### TASK
Look through the records below for the line with "Where should I click to: Click the up" and the line with "Given: Click the Storage", then return those lines and all lines between, exactly.
[RECORDS FOR PROCESSING — start]
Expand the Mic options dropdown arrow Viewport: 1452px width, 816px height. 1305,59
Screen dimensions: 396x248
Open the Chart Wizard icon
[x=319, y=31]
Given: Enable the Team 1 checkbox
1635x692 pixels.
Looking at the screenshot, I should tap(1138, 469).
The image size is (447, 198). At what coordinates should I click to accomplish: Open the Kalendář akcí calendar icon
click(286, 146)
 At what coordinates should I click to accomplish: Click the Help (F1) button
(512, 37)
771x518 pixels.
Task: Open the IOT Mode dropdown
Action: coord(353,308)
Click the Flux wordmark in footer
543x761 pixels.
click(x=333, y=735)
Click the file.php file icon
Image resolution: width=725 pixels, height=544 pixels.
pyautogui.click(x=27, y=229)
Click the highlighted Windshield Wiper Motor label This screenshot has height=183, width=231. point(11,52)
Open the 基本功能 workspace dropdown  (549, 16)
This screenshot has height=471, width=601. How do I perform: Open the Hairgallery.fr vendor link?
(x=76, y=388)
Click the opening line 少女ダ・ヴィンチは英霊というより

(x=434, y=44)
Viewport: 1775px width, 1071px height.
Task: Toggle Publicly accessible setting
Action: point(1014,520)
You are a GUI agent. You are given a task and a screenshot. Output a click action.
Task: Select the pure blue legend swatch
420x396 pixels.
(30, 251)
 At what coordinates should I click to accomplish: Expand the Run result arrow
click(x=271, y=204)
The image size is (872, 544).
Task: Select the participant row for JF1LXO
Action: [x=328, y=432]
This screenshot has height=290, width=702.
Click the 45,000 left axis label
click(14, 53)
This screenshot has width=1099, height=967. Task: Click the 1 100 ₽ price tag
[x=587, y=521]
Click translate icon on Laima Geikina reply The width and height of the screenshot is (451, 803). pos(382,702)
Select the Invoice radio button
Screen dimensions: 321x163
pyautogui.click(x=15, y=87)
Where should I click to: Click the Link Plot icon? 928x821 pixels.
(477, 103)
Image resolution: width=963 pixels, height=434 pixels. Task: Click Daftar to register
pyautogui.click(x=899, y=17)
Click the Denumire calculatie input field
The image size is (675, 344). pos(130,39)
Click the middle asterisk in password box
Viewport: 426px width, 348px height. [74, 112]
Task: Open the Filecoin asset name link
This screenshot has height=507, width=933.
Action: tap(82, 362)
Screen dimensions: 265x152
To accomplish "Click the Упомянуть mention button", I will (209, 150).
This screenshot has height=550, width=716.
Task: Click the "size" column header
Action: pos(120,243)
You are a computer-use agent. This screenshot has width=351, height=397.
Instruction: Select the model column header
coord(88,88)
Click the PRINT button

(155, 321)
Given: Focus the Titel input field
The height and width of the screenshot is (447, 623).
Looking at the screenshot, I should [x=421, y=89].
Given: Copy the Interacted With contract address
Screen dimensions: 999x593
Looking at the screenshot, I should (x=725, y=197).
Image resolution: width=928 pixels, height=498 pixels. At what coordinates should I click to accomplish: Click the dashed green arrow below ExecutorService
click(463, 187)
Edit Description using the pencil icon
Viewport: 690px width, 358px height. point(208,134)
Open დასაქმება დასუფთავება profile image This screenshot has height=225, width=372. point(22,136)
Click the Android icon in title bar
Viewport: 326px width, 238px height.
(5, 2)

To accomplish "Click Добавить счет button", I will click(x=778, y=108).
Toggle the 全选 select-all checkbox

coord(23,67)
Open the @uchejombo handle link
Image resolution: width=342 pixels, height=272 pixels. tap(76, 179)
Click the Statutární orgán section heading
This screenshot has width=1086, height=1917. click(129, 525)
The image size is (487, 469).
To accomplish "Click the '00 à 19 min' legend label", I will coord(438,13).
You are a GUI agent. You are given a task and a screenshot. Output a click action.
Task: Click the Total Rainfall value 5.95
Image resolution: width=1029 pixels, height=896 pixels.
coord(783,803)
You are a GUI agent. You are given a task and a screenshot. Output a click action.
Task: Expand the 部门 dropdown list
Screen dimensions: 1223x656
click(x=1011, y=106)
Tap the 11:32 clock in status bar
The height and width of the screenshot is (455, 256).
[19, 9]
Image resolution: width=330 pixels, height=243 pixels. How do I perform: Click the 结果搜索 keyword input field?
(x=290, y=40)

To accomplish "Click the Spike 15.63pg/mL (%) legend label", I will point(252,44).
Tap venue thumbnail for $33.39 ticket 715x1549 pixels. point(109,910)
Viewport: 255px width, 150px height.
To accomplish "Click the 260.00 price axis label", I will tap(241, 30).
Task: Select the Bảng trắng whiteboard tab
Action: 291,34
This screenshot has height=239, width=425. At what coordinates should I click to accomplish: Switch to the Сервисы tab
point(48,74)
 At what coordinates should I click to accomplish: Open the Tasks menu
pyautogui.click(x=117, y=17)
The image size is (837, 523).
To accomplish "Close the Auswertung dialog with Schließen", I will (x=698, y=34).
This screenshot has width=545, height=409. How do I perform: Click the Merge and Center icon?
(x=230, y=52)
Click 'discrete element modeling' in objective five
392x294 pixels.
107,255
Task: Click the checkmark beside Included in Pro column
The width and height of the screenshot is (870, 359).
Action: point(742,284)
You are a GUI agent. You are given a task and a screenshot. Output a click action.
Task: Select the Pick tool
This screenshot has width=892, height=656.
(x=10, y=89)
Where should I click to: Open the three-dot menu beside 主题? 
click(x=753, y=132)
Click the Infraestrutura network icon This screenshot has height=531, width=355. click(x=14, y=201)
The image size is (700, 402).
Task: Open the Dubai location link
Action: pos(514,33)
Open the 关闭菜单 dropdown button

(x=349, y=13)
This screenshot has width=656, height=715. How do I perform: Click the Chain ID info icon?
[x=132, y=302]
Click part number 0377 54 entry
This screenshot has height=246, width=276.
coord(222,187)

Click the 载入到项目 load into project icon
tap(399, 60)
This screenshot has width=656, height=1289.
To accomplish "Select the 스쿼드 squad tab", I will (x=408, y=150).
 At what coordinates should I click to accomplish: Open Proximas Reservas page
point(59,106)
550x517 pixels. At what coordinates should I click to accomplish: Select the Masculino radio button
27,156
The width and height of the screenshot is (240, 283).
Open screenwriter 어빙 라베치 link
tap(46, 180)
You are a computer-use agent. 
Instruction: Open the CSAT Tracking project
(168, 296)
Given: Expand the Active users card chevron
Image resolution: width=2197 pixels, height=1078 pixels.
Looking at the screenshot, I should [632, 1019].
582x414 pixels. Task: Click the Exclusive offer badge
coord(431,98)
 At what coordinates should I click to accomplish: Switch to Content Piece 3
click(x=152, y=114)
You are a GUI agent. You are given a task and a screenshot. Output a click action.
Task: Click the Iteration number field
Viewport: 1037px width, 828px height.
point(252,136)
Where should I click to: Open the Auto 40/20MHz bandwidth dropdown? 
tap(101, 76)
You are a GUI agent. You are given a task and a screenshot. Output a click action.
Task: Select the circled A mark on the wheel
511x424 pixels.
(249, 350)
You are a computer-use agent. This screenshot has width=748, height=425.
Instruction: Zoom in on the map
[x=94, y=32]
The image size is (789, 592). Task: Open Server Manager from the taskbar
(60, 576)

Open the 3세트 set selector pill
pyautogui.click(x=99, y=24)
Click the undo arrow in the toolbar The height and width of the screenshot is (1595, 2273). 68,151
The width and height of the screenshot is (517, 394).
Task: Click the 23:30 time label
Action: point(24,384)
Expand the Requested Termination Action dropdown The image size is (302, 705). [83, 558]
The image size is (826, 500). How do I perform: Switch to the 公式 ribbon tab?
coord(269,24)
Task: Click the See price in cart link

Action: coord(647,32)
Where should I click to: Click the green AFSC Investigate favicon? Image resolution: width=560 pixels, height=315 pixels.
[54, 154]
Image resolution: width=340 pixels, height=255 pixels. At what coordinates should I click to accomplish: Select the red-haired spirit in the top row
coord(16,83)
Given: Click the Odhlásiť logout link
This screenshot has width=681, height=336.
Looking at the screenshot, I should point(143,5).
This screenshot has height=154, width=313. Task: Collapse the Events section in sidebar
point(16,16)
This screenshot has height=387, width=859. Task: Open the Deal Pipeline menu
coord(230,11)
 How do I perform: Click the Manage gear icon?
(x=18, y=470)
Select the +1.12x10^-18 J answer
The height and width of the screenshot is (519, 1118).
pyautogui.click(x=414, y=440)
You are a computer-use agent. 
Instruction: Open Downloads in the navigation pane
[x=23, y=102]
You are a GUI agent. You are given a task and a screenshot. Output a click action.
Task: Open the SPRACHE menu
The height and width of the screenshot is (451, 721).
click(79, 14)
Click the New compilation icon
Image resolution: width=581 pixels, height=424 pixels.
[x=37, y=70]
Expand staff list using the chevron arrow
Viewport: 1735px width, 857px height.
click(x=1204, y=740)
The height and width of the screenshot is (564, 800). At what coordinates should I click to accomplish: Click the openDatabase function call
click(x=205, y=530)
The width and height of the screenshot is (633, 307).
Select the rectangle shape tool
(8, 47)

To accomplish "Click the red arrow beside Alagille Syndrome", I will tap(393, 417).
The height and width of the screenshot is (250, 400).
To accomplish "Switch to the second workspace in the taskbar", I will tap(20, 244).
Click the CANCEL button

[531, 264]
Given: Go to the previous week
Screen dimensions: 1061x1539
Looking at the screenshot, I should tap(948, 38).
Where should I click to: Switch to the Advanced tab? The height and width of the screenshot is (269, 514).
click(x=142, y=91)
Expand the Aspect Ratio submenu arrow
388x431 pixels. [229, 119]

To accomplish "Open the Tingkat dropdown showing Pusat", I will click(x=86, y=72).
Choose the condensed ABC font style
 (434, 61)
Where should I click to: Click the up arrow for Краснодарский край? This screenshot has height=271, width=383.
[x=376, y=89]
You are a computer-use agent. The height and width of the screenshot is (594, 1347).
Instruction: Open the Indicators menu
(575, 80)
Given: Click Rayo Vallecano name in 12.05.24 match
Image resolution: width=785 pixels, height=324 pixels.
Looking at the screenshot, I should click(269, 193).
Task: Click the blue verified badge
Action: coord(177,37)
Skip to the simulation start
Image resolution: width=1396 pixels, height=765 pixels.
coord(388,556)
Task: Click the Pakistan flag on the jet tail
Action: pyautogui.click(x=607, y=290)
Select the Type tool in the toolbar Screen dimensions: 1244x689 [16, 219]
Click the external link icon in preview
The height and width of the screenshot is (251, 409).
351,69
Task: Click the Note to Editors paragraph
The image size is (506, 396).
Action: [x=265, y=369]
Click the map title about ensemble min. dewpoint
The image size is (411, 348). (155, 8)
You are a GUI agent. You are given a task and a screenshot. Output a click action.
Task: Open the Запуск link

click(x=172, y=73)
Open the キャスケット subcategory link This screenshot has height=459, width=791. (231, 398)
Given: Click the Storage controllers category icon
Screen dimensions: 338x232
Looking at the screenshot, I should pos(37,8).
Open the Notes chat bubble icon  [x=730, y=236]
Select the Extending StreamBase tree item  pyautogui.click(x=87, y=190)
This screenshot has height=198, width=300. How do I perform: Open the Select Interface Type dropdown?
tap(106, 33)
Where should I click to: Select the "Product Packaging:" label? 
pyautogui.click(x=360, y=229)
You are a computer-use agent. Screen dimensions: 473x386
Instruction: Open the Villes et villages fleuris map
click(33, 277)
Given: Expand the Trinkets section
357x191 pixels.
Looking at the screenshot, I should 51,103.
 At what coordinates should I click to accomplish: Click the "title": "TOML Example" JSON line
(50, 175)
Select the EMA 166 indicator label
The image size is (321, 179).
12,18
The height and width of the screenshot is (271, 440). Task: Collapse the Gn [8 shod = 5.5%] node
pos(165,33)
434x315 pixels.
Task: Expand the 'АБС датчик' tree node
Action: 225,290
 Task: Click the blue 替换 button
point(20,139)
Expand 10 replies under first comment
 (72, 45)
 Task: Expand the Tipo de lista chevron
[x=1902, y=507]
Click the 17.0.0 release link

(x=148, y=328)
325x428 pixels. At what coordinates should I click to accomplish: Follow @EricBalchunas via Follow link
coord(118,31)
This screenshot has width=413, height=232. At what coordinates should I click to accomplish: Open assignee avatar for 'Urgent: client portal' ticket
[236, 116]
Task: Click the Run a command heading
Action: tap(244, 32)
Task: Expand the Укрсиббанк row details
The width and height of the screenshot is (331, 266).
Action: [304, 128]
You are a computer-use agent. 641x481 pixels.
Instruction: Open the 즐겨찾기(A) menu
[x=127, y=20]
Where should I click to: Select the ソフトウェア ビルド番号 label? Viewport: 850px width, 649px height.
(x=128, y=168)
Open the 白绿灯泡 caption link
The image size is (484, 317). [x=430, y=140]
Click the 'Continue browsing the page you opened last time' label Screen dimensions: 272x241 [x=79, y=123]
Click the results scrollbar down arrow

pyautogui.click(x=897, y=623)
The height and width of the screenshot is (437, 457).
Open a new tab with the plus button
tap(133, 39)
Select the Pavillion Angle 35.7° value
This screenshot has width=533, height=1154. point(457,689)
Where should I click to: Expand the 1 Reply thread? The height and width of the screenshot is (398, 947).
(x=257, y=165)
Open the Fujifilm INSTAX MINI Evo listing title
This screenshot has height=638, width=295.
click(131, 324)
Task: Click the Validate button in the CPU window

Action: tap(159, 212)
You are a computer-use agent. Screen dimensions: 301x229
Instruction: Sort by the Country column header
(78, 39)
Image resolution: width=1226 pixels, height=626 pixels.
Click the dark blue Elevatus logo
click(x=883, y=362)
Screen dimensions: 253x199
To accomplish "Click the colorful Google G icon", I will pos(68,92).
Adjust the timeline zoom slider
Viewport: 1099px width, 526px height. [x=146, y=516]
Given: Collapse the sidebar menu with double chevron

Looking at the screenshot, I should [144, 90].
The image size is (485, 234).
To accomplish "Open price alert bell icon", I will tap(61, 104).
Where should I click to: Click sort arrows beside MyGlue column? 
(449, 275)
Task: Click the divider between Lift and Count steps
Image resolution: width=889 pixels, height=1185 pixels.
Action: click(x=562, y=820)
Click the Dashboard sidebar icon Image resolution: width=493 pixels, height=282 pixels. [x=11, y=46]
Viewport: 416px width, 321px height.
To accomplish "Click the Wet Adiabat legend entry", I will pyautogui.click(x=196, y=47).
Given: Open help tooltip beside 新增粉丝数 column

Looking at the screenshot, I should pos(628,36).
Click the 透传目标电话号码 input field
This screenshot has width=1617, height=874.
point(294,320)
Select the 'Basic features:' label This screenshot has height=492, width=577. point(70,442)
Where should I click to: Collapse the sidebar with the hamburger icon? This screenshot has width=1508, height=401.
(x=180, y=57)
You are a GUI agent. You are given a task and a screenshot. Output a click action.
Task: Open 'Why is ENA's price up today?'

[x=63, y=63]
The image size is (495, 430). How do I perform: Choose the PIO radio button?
[RECORDS FOR PROCESSING — finish]
### YOUR SOLUTION
Where should I click to: Click the up arrow for Краснодарский край? This screenshot has height=271, width=383.
[x=376, y=89]
You are a computer-use agent. The height and width of the screenshot is (594, 1347).
Instruction: Open the Indicators menu
(575, 80)
Given: Click Rayo Vallecano name in 12.05.24 match
Image resolution: width=785 pixels, height=324 pixels.
Looking at the screenshot, I should click(269, 193).
Task: Click the blue verified badge
Action: coord(177,37)
Skip to the simulation start
Image resolution: width=1396 pixels, height=765 pixels.
coord(388,556)
Task: Click the Pakistan flag on the jet tail
Action: pyautogui.click(x=607, y=290)
Select the Type tool in the toolbar Screen dimensions: 1244x689 [16, 219]
Click the external link icon in preview
The height and width of the screenshot is (251, 409).
351,69
Task: Click the Note to Editors paragraph
The image size is (506, 396).
Action: [x=265, y=369]
Click the map title about ensemble min. dewpoint
The image size is (411, 348). (155, 8)
You are a GUI agent. You are given a task and a screenshot. Output a click action.
Task: Open the Запуск link

click(x=172, y=73)
Open the キャスケット subcategory link This screenshot has height=459, width=791. (231, 398)
Given: Click the Storage controllers category icon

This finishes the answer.